The warning came after a Severe Thunderstorm Warning was issued for Champaign County at 6:30 p.m. and after multiple Tornado Warnings were posted along the Illinois-Missouri border and northeast of Springfield. Weather spotters also reported heavy tree damage in DeWitt County, and Ameren said outages were increasing as the evening system moved through. For anyone trying to follow the tornado watch vs warning distinction on a fast-moving weather day, this was the difference in practice: a watch covered the broader threat, while a warning meant the danger was happening now or was close enough to prompt immediate action.
By 4:15 p.m., much of central Illinois was still under Tornado Watch #160, which the National Weather Service said had been extended. Earlier in the day, Champaign County's severe weather threat had ended a few hours before 3:00 p.m., after a Tornado Warning for the county had been issued until 12:15 p.m. and a Severe Thunderstorm Warning continued for Champaign, Urbana and Danville until 12:30 p.m.

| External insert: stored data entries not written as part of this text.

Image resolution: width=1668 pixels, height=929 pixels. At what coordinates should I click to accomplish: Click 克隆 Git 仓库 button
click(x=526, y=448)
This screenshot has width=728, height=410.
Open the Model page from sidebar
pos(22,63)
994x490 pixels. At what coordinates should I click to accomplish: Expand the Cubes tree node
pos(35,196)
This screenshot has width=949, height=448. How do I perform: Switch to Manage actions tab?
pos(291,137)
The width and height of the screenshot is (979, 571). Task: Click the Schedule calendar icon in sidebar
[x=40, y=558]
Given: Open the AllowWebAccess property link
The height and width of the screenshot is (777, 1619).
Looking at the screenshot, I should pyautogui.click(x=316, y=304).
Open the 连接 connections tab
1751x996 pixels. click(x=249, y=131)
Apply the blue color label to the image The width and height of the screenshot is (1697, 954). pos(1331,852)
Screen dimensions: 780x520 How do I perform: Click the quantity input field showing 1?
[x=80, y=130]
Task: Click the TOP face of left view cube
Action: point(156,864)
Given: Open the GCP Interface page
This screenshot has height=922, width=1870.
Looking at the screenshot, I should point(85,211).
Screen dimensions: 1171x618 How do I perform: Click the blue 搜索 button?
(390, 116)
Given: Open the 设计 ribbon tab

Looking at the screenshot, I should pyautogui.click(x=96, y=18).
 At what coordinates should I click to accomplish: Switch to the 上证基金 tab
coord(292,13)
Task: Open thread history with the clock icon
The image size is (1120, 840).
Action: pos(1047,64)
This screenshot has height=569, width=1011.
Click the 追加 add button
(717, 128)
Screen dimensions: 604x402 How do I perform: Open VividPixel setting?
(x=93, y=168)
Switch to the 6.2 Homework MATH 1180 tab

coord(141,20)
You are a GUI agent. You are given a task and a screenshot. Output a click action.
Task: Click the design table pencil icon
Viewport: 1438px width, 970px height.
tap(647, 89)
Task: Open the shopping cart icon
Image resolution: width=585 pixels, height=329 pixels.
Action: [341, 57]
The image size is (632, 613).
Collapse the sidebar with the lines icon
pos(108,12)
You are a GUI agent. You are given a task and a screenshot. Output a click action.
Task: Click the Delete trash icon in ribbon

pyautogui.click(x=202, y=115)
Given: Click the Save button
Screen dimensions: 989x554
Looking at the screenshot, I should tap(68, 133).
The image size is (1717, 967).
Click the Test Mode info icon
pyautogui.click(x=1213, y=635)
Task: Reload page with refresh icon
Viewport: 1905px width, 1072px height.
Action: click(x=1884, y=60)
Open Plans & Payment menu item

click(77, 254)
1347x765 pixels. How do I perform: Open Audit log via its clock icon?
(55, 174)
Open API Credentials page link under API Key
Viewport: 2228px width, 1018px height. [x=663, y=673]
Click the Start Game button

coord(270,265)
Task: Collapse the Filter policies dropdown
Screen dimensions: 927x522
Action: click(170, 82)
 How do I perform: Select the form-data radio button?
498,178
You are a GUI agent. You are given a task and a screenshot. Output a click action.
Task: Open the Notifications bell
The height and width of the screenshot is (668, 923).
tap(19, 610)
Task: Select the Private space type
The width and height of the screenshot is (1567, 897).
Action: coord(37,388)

That made the evening round of warnings a second surge in the same outbreak, not a separate event.
The tension in the forecast was already visible in the agency's own messaging. It said severe storms would continue to develop in the southern half of central Illinois and in southern Illinois, and told people to remain alert for warnings and take cover if storms approached. But the National Weather Service also said its extended watch had been sent out as a thunderstorm watch by mistake and that it was troubleshooting the problem, a reminder that the public depends on clear labels at the exact moment storms turn dangerous.
For Champaign County, the answer to the watch-versus-warning question was not academic on Sunday night. The watch signaled a broad threat across the region; the warning meant people in the storm's path had to treat the danger as immediate.